A Developer’s Smorgasbord
First bite of the Cherry(py)
I didn’t always work at Splunk. In fact, many moons ago I used to be a Splunk customer. At the time we were simply looking for a means to better consolidate our enterprise’s numerous sources of log data into a centralized repository. A colleague of mine mentioned this product called Splunk , and hence the journey began. Like many, this started with getting some log files indexed into Splunk and creating some trivial searches and Simple XML dashboards. This very quickly led to more data sources and more elaborate dashboards. Then the bloke sitting next to me saw what I was doing and wanted in on the action, then the adjacent team and then the floor. This internal viral growth required setting up a simple Splunk cluster under my desk with user/role access controls, data retention policies, backups etc., But more importantly, this was when I really started to become a Splunk Developer.
Appetite for construction
I’m a coder. I like making things. And when it comes to working with other products, platforms & frameworks, I am naturally drawn to those that allow me to open them up and extend, customize and augment them to my specific needs. This doesn’t necessarily mean open source, but they need to have an open architecture with as many developer “hooks” as possible. This openness is also what leads to and drives community and collaboration. A thriving community is the bedrock of a platform’s developer ecosystem, and within this realm great ideas are seeded and emerge.

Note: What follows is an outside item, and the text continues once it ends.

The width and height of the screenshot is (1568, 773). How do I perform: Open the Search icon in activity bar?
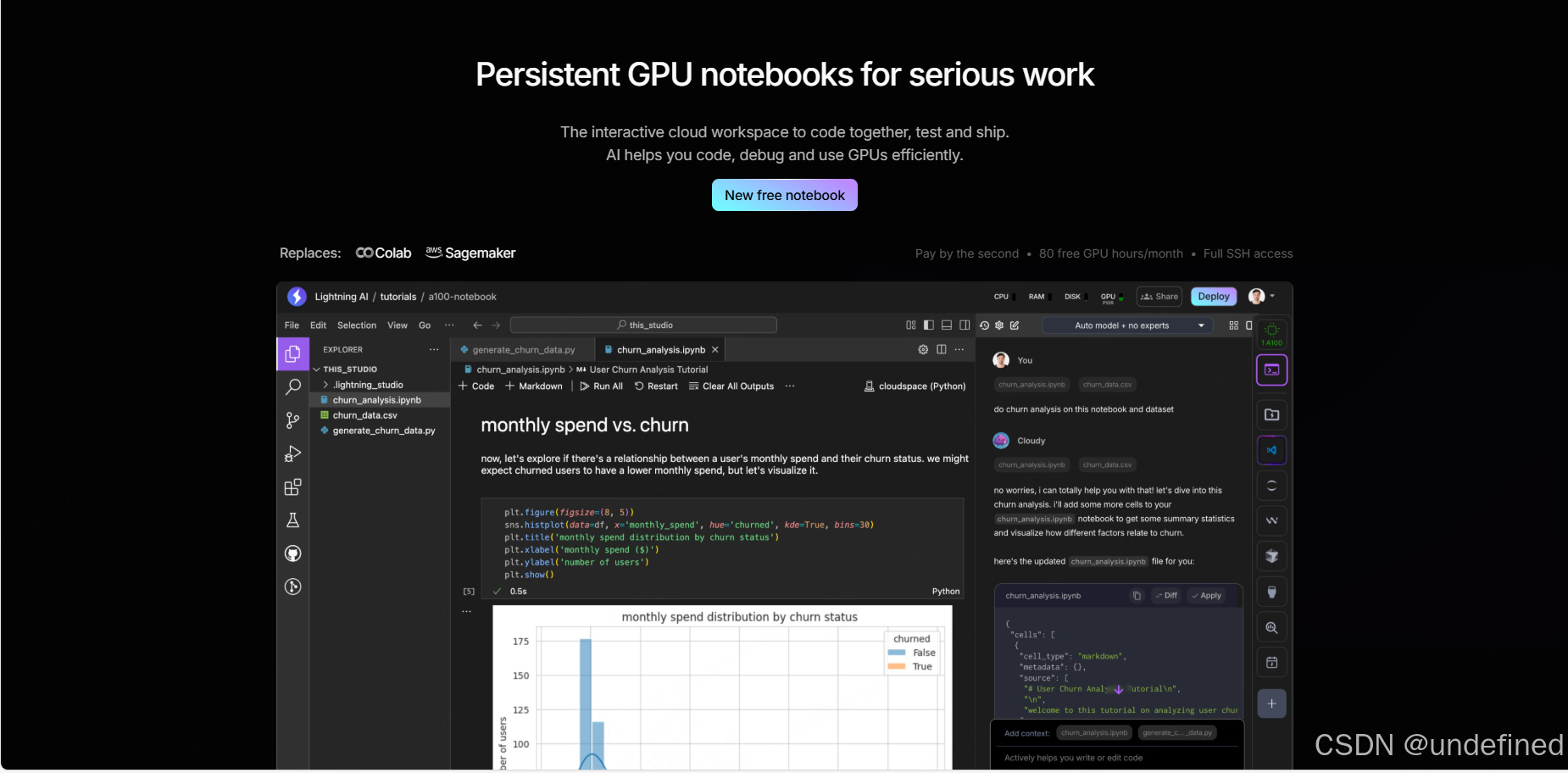pos(292,387)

Even though my Developer journey started with Splunk several versions ago, there were already enough developer hooks in the product to satisfy my needs and allow me to shape Splunk to suit the dynamics of the environment in which I was utilizing it. Proprietary closed platforms force you to adapt to their way. It should be the opposite. You should be able to adapt the platform to your way, your data , your requirements. And this adaptation should be as simple and timely as possible to accomplish. Splunk ticked all my boxes.
All you can eat buffet
The Splunk Developer landscape today is vast and growing, with hooks into numerous areas of the platform.
What follows is an overview of all the main areas where you can currently develop atop the Splunk platform.

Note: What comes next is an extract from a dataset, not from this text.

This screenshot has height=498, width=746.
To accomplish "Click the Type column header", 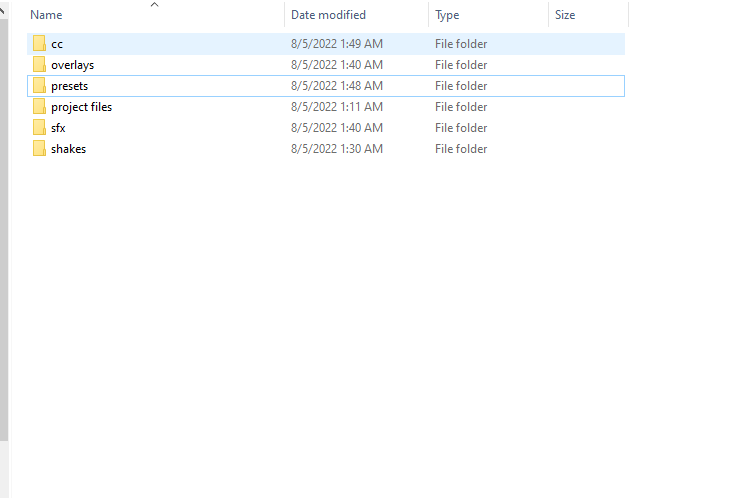I will [x=447, y=15].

In many ways it is great to be spoiled for choice, it adds to the agility of the platform. But sometimes, so much choice can be overwhelming, especially to the newbie developer. So I will provide a brief overview of each development hook, with links to more substantial documentation as well as my take as to why you might consider that particular development option.
CLI (Splunk’s Command Line Interface)
You can use the Splunk CLI to monitor, configure and search Splunk via a terminal/shell interface or wrapping the commands in a shell script.
Consider using this if you are not able to program to the REST API or use a language SDK and are more suited to simple shell commands.
Furthermore, the CLI has some functionality over and above what you can do with REST i.e.: start/stop the server, clean indexes, additional troubleshooting tools and more.
You can interact with most of the functionality of Splunk via the exposed REST API. This will typically be managing, searching and inputting data. Just think of your experience using Splunk Web. What you can do there, you can perform programmatically directly via REST.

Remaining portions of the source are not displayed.